When my dad went into the service, my mom and my two brothers lived there with grandma. My mom was returning to her home to live as she and dad had first lived in a small house right next to the train track. It all is a complicated story and by my simplifying it makes it confusing but when dad returned home the family of four lived here until they found a farm to rent and farm house to call home.
The oldest brother, Ron, is sitting in back of the box and Rex is in the front. By the time they were in grade school I believe the two guys were the same size. Rex did outgrow my older brother. The photo is probably taken in the same town of Murray.

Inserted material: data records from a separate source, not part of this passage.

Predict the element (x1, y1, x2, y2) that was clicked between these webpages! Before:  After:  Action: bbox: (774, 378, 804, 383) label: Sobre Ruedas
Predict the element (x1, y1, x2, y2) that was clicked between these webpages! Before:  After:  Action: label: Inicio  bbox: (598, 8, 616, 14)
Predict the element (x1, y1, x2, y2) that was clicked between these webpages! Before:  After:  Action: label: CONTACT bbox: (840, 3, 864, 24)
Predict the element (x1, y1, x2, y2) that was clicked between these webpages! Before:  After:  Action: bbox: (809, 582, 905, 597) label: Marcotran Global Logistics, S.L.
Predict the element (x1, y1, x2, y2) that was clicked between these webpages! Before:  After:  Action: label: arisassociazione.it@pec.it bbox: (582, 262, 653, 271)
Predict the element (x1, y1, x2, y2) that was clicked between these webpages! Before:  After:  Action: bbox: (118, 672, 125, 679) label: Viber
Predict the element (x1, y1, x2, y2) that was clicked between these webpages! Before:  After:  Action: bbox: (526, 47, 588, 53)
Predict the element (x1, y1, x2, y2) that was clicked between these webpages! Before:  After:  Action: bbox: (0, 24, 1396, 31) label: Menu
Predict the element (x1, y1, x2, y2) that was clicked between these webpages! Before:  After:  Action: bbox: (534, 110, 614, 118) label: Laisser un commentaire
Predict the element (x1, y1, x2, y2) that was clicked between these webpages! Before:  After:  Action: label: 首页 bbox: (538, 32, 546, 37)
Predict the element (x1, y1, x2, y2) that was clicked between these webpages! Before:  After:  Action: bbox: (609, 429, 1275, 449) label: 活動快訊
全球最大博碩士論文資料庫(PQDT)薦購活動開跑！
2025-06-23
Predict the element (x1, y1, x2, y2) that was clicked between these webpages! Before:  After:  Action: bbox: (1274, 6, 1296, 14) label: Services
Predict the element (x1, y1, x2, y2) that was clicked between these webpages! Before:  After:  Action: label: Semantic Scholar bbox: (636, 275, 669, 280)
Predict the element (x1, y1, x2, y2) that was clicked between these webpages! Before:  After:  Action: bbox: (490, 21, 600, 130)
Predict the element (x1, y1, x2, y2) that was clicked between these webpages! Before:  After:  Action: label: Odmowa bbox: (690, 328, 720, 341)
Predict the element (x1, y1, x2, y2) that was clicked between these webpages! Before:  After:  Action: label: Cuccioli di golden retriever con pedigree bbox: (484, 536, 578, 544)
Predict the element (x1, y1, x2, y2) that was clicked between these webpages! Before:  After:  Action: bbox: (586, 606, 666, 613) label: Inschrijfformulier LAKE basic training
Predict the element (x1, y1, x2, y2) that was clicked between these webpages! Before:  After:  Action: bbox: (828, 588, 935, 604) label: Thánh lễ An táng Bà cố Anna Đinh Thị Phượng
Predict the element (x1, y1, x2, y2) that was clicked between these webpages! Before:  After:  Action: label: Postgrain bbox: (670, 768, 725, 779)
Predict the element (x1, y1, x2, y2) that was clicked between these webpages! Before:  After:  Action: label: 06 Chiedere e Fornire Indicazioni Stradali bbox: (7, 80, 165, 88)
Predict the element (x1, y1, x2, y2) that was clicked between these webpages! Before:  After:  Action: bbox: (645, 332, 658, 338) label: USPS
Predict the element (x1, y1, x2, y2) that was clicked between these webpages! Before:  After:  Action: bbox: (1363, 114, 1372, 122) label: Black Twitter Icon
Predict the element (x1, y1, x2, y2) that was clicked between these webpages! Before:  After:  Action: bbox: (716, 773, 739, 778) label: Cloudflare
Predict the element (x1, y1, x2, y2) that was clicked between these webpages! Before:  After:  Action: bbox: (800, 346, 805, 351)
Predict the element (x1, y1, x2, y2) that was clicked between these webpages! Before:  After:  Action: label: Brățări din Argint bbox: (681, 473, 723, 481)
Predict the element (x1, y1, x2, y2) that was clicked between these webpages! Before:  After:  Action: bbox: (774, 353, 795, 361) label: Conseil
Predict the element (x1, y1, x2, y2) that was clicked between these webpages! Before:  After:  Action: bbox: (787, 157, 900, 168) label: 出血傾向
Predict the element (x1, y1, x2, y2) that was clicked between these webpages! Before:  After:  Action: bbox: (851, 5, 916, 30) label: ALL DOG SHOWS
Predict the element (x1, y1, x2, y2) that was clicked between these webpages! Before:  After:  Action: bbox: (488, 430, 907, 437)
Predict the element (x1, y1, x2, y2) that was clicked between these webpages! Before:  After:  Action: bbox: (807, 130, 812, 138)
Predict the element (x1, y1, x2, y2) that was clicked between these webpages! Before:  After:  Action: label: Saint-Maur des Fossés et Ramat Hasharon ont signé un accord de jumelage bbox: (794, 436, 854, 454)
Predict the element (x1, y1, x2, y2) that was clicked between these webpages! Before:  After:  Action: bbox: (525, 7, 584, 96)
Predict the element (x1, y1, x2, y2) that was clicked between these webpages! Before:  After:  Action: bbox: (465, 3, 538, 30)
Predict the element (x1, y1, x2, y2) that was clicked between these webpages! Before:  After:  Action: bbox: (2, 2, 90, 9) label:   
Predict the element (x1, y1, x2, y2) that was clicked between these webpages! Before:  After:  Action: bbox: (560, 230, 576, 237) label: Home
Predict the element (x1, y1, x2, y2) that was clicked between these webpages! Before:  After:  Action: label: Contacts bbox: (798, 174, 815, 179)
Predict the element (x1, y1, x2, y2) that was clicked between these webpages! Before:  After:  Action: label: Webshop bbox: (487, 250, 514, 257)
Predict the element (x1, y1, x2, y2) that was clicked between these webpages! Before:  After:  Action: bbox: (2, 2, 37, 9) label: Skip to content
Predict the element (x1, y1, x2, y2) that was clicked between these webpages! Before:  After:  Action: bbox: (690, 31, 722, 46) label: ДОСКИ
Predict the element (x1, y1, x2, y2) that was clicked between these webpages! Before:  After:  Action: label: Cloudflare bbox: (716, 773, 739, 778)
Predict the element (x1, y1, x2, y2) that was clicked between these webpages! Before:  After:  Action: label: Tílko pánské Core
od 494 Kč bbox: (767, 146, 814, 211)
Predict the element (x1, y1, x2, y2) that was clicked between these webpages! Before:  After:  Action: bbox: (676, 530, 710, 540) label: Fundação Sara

This is a photo of my Uncle Kenny standing in front of grandma's house. It was a big four by four styled house and had the corner wrapped around porch on it. Some day I am going to share the life of this house with all the photos of family that were taken outside around this house. Photos have been taken on all four sides of the house. Next door many family photos were also taken as they thought the Morrow's house was nicer looking with its fancy porch.
Both houses are still standing today but one would not be able to identify them. They were remodeled into totally different styled house. The two story house had the second floor removed and it was made into a ranch house with a cape cod flavor. On the whole block of Fourth St. only three houses are still standing. At the far opposite end of this block my other Grandmother Burgus lived and that house is still standing. The three houses between them have all been removed.
As the theme was a prompt showing two children who were orphaned by the sinking of the Titanic I expand the idea of what could have happened. My dad went to war and the chances of returning were low. He carried a radio with the scouting party that was searching and spying on enemy territory in front of the lines. He crossed the Remagen bridge when a breakthrough was created on enemy lines. There have been moments of thought that my dad could have instead not survived that time period in the war. Thousands of soldiers died from many countries just in that one very long battle. My brothers would have been still around today. The next two boys Dwight and myself could never have been.